CLV: How come some of us have trouble sleeping and some of us don’t?

Dr. Audrey: A lot of things affect our circadian rhythm – our sleep/wake cycle. Light is one of them. In the daylight, we produce more serotonin, which keeps us awake (so it can be hard to sleep during the day). As it gets darker, the body begins to produce more melatonin, which helps you sleep. People who work night shifts will often have a problem with sleep because of this.

Blue light is another type of light that affects our sleep/wake cycle. The blue light from our computers, tablets and cell phones affects melatonin production. One of the most detrimental things you can do that could disrupt your sleep is look at your phone right before trying to go to sleep.

Having alcohol before going to sleep can also have a negative impact. Although you may feel like alcohol relaxes you, it can disrupt the whole sleep cycle. So just be aware of that.

CLV: How much sleep does a person need to get each night?

Dr. Audrey: The Sleep Foundation suggests, on average, adults need about 7 hours of sleep every night. Children need a bit more, depending on their age.

Of course, remember you’re an individual and you may need a bit more or a bit less. But try to set a goal of getting 7 hours of sleep and see how you feel.

Tips for Getting Adequate Sleep: An Important Part of Physical Health

Now that you’re aware of how much happens during sleep and why it’s important for our health, if you find yourself having difficulty sleeping, try some of Dr. Audrey’s tips below.

  • Don’t try to force yourself to sleep - If you have a regular sleep schedule (e.g., you go to bed at 10 pm every night) and, after laying there for 30 minutes, you’re still wide awake, get up and do something that is relaxing. Do not turn on lights in the kitchen and cook. Read a book or do some journaling. Do something that’s quieting for about 30 minutes and then try to go back to sleep again.
  • Exercise daily - If you exercise for 30 minutes a day, you may see that your sleep cycle seems to get a little bit better.
  • Manage stress - We have a lot of stress in our lives and it’s how we manage that stress that can determine how it affects our sleep cycle. Find what works best for you to keep your stress levels under control, whether it’s a meditation practice, doing breathing exercises, talking to a friend, or something else.
  • Maintain a healthy gut - The brain and gut are connected and communicate.
  • Develop an evening routine - Experiment with different nighttime routines until you find the one that works best for settling you in for a peaceful night’s rest.

Remember, you have to adjust based on what you need. Experiment and find out what works for you.

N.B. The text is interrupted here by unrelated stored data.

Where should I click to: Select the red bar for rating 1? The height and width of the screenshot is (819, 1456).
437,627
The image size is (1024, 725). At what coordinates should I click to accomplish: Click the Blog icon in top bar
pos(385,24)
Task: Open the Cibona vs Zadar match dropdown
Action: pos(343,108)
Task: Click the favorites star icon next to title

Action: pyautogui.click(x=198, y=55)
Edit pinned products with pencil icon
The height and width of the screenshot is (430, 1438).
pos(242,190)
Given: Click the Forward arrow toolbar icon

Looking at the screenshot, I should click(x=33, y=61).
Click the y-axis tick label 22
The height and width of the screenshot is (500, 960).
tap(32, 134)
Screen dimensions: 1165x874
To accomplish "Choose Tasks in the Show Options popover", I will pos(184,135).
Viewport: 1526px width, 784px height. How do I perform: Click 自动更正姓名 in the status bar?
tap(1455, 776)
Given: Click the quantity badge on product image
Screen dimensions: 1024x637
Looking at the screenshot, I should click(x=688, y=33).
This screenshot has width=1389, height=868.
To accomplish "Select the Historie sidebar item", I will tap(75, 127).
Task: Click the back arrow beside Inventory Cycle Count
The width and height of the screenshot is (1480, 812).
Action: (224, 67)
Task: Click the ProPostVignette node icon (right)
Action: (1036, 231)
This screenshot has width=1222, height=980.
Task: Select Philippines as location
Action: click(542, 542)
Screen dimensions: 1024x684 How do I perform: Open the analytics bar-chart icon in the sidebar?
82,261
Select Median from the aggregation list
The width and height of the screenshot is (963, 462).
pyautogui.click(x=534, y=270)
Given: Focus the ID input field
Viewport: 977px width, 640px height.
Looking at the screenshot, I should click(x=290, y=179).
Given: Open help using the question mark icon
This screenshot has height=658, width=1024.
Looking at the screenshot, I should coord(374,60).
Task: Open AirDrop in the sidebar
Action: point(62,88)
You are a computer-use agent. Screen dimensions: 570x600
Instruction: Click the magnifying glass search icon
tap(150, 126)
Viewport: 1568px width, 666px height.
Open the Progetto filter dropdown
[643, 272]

Supplements to Promote Healthy Sleep

If you’re looking for supplements to foster a better night’s sleep, Dr. Audrey recommends the following CLV products:

  • Gut Connection® Stress Balance™ helps balance your gut microbiome so that there can be clear signals between gut and brain. Plus, it includes stress relief. This is a great product to maintain both gut health and stress levels.
  • Gut Connection™ Sleep Balance™ is formulated with Epicor® whole food fermentate to help improve digestive and immune health. It also contains 1 mg of melatonin which helps you fall asleep faster.
  • Gut Connection® Kids Sleep Balance™ - This product has no melatonin in it, so is great for anyone who may have challenges with melatonin (such as experiencing a “melatonin hangover” – being a little bit foggy in the morning). It uses Lactium®, a casein derivative that has been used in Europe for both stress and sleep support. This product is in a powder form and Dr. Audrey highly recommends mixing it with organic milk and enjoying it 30 minutes before bed. But, since it’s made for children, she doubles the dose that’s on the packaging.

You can even combine the above products. Gut Connection® Stress Balance™ and Gut Connection™ Sleep Balance™ work well together. You can take stress balance at lunch and sleep balance 30-60 minutes before going to bed.

Dr. Audrey’s favorite combo is the Gut Connection™ Kids Sleep Balance™ and Gut Connection® Stress Balance™.

Overall, by combining the tips above, implementing healthy lifestyle habits all year long, and, if needed, choosing a supplement that helps, you can take more control of your stress, promote gut health, and foster a better night’s sleep.